Does the implementation plan make sense?
This is a conversation that’s come up on odd occasions before (for example, it was a topic briefly discussed at the Brussels Euro LLVM meeting a couple of years ago), but to my knowledge, nobody has had a strong need for it until now, with the exception of llvm-symbolizer which already has a JSON output format.
Why would you need this for both llvm-nm and llvm-readelf? llvm-nm is basically just a way to dump the symbols in a file, but llvm-readelf already has that ability. If you implemented machine-readable output in llvm-readelf, would you need it for llvm-nm too?
In terms of which other tools might need it:
- llvm-objdump’s feature set broadly overlaps llvm-readelf. The only additional features are really to do with disassembly, but I doubt there are many people who are trying to parse disassembly for this.
- llvm-dwarfdump: this might be very vaguely useful, but I doubt there are many scripts that actually rely on its output.
- llvm-strings: this is just a raw dump already, so there’s no need for a “machine-readable” format (since it is already trivially parseable).
- llvm-cxxfilt: same as llvm-strings - the output is simple enough that there’s no need for JSON output here.
- llvm-ar: there are a limited number of output options in this tool, but again, I think the output is broadly trivial. There may be no need for it here either.
There may be other tools I am not so familiar with, but to summarise, if you do llvm-readelf, I doubt you’ll need to implement anything else.
I’d actually avoid doing it in any tool unless you have an actual concrete need: maintaining an additional output format is a non-trivial task, as every new feature added needs to have an additional implementation for the new output format, increasing development cost as a result.

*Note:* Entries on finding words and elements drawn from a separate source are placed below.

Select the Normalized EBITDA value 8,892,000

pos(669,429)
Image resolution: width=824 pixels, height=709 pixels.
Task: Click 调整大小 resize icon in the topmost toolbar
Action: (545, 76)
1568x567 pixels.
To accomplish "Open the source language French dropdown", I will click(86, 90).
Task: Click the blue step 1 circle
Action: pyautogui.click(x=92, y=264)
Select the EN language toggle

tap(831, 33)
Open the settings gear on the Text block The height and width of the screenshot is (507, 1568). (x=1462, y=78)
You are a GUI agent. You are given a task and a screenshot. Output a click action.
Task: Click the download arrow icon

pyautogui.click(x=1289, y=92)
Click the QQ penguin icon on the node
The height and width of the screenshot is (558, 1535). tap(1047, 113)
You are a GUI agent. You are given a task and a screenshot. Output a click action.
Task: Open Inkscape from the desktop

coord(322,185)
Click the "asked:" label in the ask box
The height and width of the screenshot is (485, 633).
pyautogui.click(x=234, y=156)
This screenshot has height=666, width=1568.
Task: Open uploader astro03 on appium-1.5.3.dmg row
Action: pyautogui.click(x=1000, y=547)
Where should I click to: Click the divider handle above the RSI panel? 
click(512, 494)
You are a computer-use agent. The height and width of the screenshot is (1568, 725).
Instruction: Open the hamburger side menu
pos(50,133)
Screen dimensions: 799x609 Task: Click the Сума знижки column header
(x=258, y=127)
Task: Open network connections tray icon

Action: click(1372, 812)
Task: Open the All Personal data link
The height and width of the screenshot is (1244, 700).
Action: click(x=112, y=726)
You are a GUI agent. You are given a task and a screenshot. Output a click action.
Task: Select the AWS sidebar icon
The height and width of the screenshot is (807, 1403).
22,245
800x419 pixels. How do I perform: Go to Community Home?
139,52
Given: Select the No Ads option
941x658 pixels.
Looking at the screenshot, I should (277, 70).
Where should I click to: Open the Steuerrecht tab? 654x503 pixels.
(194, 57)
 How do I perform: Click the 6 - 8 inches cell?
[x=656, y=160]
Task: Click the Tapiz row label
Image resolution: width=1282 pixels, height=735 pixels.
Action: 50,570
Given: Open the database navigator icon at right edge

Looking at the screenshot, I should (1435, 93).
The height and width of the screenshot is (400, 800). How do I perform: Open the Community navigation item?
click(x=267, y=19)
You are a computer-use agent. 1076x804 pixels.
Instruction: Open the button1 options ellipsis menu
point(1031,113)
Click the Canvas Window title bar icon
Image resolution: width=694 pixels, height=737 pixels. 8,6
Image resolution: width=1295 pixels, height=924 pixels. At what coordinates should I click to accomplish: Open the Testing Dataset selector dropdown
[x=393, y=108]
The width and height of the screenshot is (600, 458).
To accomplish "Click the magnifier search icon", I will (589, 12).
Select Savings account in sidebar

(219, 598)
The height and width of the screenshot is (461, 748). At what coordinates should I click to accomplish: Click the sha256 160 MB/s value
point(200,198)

I have previously given some thought to machine readable output in llvm-readelf. It certainly would seem that a JSONELFDumper would be the way forward, with json just becoming another output option for
--elf-output-style. I assume that’s what you mean by “surface this feature”?
Thank you for the insight! It makes a lot of sense to show restraint when adding output options. I think for now, focus will be put on llvm-readelf which we do have concrete needs for and other tools can be considered afterwards if a need arises.